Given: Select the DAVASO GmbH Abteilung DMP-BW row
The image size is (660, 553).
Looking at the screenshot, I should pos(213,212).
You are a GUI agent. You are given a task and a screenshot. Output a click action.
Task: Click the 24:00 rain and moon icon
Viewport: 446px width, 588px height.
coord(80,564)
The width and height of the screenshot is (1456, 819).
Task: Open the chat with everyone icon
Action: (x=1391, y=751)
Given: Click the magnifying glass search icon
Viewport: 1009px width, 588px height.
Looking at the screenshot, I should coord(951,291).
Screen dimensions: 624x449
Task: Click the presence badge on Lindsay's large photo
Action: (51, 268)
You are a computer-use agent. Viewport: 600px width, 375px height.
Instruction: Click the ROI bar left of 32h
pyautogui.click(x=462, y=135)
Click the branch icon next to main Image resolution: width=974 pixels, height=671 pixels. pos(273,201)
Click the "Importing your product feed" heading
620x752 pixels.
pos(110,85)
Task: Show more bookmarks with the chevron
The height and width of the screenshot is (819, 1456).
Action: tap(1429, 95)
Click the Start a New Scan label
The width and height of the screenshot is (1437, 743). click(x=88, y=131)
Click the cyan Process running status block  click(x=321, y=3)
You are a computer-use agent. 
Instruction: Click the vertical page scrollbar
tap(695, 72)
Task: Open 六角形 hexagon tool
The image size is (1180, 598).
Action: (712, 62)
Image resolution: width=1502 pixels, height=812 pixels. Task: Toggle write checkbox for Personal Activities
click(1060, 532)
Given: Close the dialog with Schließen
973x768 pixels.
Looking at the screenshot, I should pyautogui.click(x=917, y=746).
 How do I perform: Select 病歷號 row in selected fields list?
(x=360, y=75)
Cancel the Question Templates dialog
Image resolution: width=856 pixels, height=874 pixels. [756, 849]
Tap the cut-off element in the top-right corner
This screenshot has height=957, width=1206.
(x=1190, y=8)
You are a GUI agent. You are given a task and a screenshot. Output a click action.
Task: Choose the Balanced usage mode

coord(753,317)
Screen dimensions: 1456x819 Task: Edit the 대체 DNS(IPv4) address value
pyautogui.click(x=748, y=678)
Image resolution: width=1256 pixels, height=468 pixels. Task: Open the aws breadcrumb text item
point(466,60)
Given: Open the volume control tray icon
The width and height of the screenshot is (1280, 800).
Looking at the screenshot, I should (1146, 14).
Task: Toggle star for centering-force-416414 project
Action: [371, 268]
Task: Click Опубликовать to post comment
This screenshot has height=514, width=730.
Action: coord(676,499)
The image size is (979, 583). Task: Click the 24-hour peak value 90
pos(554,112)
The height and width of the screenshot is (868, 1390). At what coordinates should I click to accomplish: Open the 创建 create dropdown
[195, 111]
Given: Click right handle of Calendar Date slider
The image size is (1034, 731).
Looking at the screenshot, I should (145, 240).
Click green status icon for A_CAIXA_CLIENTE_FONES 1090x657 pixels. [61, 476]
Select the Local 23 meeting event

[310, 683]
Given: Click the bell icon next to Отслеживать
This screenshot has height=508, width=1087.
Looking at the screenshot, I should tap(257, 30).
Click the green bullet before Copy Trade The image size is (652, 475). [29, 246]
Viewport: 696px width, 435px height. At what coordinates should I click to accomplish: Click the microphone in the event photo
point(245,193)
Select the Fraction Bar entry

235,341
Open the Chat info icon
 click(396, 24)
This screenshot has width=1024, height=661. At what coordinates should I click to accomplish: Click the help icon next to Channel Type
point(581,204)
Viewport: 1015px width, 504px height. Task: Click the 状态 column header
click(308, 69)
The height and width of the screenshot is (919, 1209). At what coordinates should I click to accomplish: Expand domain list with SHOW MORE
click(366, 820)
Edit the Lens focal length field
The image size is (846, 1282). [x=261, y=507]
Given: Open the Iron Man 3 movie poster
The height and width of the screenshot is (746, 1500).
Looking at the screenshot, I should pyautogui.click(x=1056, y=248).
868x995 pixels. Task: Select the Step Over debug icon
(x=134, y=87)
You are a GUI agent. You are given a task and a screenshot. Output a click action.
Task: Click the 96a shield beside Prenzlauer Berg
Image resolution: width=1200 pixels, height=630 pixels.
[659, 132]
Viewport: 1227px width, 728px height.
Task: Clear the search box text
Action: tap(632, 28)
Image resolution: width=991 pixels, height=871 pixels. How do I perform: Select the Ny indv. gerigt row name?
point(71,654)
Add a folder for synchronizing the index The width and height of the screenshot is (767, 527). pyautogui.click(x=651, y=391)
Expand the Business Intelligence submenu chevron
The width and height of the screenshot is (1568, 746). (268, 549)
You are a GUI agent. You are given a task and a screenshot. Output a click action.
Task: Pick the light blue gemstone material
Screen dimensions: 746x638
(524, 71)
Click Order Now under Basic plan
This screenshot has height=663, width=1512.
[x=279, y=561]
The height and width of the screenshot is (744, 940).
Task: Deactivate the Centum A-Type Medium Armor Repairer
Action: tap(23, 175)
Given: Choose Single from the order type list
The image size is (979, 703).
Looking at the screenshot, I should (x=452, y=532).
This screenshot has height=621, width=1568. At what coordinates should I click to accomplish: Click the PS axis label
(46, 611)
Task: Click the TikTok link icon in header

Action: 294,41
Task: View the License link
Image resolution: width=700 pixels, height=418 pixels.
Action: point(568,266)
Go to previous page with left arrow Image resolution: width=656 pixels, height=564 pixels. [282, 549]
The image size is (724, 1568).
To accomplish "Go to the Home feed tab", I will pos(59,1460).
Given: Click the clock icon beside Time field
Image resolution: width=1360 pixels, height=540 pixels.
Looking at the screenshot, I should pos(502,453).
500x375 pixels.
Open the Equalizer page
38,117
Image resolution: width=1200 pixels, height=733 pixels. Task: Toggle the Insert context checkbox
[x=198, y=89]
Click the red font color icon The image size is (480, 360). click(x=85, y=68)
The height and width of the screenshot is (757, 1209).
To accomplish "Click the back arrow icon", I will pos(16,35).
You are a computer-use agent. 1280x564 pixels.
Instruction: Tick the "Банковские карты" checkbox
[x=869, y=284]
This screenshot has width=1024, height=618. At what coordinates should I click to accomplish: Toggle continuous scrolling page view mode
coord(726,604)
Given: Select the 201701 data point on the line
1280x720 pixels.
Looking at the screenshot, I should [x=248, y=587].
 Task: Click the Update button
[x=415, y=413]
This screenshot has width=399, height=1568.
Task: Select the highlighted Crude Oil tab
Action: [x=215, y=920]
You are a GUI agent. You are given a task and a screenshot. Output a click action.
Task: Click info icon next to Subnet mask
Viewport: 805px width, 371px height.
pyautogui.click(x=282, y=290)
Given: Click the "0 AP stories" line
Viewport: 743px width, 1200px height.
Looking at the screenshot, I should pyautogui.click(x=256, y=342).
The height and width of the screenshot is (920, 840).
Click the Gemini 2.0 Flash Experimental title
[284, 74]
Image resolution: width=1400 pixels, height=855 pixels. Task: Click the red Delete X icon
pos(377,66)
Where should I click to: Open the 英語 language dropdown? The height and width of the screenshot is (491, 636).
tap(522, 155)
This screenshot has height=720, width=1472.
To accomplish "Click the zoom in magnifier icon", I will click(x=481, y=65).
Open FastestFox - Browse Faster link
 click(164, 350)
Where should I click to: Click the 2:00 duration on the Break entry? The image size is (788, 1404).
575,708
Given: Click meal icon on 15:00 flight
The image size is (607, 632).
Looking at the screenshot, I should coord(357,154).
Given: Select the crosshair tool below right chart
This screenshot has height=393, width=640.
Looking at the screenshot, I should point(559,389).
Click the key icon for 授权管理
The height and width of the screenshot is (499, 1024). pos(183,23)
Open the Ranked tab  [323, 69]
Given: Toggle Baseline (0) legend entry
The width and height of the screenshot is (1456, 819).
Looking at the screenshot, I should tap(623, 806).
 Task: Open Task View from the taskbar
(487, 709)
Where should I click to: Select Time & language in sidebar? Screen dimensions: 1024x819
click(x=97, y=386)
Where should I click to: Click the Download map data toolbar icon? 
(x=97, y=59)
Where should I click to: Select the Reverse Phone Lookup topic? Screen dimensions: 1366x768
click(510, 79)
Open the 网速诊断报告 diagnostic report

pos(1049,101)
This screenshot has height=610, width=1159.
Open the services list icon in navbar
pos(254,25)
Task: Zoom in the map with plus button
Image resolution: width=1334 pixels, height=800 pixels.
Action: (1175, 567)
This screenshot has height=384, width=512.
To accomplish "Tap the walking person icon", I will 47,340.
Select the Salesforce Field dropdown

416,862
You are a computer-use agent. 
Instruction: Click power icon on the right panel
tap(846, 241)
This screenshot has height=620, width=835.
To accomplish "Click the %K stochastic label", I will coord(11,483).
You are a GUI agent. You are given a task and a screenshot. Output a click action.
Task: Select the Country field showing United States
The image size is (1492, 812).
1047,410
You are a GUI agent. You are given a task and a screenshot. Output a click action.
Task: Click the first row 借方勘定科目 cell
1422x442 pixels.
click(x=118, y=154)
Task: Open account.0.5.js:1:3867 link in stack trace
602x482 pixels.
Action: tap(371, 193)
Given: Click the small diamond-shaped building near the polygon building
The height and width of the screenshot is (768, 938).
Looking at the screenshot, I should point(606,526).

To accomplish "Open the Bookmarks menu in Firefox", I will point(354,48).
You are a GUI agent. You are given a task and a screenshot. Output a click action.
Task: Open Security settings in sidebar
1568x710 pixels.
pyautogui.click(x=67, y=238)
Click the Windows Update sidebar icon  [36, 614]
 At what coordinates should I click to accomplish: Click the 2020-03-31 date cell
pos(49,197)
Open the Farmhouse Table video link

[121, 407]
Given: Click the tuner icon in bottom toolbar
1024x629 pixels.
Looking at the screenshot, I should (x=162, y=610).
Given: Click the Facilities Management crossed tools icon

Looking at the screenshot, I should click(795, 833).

☆ ☆ ☆ ☆

**Problem description**
Repeat exactly the lines above from the one with "This screenshot has height=514, width=730." up to and including the one with "Given: Open the Iron Man 3 movie poster". No other line belongs in the reply.

**Answer to the exercise**
This screenshot has height=514, width=730.
Action: coord(676,499)
The image size is (979, 583). Task: Click the 24-hour peak value 90
pos(554,112)
The height and width of the screenshot is (868, 1390). At what coordinates should I click to accomplish: Open the 创建 create dropdown
[195, 111]
Given: Click right handle of Calendar Date slider
The image size is (1034, 731).
Looking at the screenshot, I should (145, 240).
Click green status icon for A_CAIXA_CLIENTE_FONES 1090x657 pixels. [61, 476]
Select the Local 23 meeting event

[310, 683]
Given: Click the bell icon next to Отслеживать
This screenshot has height=508, width=1087.
Looking at the screenshot, I should tap(257, 30).
Click the green bullet before Copy Trade The image size is (652, 475). [29, 246]
Viewport: 696px width, 435px height. At what coordinates should I click to accomplish: Click the microphone in the event photo
point(245,193)
Select the Fraction Bar entry

235,341
Open the Chat info icon
 click(396, 24)
This screenshot has width=1024, height=661. At what coordinates should I click to accomplish: Click the help icon next to Channel Type
point(581,204)
Viewport: 1015px width, 504px height. Task: Click the 状态 column header
click(308, 69)
The height and width of the screenshot is (919, 1209). At what coordinates should I click to accomplish: Expand domain list with SHOW MORE
click(366, 820)
Edit the Lens focal length field
The image size is (846, 1282). [x=261, y=507]
Given: Open the Iron Man 3 movie poster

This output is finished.